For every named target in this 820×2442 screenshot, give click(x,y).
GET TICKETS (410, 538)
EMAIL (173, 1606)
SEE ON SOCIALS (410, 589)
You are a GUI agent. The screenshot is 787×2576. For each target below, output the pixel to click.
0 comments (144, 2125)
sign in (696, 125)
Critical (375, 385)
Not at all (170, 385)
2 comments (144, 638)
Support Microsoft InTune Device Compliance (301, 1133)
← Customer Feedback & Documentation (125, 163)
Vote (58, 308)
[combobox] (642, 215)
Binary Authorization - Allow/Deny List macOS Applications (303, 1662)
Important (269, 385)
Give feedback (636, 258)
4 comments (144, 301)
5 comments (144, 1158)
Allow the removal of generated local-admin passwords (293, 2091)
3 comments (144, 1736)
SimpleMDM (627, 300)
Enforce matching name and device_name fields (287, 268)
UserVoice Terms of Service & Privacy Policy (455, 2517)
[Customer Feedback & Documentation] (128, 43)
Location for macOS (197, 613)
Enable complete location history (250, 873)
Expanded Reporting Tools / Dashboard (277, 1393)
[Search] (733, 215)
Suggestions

* **What to work on**: Repeat exactly, and only, the lines of the records above, starting with the line that contains "4 comments (144, 301)" and ending with the final line, both included.

* **Answer to the exercise**:
4 comments (144, 301)
5 comments (144, 1158)
Allow the removal of generated local-admin passwords (293, 2091)
3 comments (144, 1736)
SimpleMDM (627, 300)
Enforce matching name and device_name fields (287, 268)
UserVoice Terms of Service & Privacy Policy (455, 2517)
[Customer Feedback & Documentation] (128, 43)
Location for macOS (197, 613)
Enable complete location history (250, 873)
Expanded Reporting Tools / Dashboard (277, 1393)
[Search] (733, 215)
Suggestions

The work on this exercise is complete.